Do not carry a walking staff or traveling bag; wear no sandals. No one in their right mind traveled the Palestinian roads staffless, bagless, and unshod. Without a staff you are defenseless. Without a bag of some kind, you have no way of carrying a change of clothes or some bread for the road. And no matter how tough your feet are, you can’t run from danger on that rocky terrain without something on your feet. In short, anyone traveling in this strange way would be engaged in a kind of prophetic action, communicating by means of attention-getting behavior. The point of this mode of traveling would seem to be something like this: we are people who trust in God for our defense and who depend on the hospitality of others for our sustenance; we have a vision to share.
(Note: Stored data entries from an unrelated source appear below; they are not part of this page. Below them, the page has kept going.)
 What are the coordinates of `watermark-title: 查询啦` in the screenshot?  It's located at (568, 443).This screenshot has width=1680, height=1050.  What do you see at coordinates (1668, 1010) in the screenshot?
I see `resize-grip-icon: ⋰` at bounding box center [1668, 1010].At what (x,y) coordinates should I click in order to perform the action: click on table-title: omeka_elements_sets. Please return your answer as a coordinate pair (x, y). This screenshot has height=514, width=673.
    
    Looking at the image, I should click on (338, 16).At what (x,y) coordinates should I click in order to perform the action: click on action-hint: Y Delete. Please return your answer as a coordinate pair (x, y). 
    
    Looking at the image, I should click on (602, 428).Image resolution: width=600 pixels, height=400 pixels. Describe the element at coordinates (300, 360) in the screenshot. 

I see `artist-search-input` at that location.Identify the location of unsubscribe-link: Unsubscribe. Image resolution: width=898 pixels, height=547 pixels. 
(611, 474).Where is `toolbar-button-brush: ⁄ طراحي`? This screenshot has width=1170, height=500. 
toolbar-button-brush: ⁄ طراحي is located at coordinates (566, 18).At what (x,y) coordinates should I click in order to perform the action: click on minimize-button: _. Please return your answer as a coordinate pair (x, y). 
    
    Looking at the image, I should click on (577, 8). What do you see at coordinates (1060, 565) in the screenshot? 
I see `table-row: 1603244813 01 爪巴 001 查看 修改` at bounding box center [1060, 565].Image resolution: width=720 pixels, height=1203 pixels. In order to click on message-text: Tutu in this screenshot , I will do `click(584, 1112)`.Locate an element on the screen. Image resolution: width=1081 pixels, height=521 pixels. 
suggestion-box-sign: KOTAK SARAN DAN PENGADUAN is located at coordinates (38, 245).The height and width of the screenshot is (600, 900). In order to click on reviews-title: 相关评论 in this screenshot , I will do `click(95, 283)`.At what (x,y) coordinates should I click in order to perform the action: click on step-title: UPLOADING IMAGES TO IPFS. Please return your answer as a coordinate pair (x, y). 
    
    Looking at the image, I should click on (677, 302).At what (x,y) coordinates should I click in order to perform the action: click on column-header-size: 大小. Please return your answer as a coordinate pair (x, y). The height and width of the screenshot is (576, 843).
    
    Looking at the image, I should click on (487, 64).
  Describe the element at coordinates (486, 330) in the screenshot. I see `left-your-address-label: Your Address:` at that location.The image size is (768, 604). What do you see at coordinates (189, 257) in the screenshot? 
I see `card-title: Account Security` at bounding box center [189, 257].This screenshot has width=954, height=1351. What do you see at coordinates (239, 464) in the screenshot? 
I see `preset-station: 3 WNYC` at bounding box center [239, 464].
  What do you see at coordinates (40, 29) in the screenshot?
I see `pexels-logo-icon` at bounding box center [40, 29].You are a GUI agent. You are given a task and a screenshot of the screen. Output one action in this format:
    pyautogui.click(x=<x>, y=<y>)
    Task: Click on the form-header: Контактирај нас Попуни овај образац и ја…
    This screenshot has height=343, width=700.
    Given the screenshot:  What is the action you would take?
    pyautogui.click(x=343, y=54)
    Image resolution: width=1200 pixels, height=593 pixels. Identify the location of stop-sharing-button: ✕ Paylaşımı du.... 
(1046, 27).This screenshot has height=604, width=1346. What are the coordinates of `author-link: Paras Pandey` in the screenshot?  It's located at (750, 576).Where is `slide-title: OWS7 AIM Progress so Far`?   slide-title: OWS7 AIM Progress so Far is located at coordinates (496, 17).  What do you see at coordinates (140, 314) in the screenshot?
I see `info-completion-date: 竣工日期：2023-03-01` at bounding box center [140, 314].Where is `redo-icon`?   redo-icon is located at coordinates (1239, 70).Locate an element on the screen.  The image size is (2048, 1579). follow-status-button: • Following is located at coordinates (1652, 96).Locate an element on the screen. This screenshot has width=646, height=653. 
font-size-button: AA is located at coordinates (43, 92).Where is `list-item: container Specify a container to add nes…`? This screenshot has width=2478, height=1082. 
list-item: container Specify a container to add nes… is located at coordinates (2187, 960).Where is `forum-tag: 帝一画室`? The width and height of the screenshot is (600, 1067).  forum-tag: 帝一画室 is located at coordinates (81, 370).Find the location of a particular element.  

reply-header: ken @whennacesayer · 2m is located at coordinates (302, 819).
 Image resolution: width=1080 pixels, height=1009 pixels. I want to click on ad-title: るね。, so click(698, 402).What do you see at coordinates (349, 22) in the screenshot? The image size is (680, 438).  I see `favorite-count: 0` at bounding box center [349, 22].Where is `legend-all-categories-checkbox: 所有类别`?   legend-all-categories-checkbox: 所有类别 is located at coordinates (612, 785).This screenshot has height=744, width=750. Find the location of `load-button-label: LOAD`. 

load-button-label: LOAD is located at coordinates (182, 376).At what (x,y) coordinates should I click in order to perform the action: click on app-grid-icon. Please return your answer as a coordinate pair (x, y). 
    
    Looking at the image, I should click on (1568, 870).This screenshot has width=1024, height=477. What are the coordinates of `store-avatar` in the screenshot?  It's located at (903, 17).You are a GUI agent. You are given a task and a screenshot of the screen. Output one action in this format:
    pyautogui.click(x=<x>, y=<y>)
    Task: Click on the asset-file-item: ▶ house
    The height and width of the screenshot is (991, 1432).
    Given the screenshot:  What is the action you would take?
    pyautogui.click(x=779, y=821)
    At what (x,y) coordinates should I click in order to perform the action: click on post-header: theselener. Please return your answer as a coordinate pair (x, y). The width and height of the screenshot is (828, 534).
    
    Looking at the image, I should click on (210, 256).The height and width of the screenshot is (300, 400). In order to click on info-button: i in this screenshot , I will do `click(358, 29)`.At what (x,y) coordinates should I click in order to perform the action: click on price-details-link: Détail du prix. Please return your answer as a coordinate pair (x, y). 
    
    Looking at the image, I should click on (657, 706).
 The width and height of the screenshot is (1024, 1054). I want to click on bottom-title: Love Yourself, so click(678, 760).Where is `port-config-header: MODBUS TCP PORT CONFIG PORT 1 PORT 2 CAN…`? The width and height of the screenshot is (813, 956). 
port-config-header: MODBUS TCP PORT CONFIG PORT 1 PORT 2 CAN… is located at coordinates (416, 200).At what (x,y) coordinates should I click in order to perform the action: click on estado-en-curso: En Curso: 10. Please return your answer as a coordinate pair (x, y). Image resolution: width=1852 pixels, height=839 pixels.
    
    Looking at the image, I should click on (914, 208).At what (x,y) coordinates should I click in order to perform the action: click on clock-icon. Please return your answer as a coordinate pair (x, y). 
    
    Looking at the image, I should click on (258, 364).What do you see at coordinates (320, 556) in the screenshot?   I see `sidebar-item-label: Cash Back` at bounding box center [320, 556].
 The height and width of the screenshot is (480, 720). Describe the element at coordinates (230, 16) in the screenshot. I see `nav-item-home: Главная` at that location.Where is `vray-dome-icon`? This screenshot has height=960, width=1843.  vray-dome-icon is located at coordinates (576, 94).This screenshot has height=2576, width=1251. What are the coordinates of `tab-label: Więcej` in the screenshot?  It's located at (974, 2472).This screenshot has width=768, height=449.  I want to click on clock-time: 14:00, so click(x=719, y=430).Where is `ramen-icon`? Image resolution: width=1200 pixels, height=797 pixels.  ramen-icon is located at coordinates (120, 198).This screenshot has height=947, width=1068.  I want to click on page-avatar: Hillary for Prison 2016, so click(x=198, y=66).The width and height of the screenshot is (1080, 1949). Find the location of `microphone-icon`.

Greet no one along the way. In the Near Eastern context, the point here is not avoiding the courtesy of giving or responding to a friendly greeting; it is rather a mandate not to engage in the extended pleasantries and exchanges that were customary in those parts. The point of this travel style is not unfriendliness but moving with an air of urgency and intentionality.
How does this apply to Christians now, who live in cities and hold down a steady job? The missionary charge to the 72 suggests that even followers of Jesus who are registered voters with a permanent address should be people who “travel light,” live a little more trustingly than the culture around them, and exhibit a sense of purpose that clearly goes beyond producing and consuming goods and being entertained. Even settled Christians, like us, can live in a way that invites questions about where we are coming from and where we think we are going!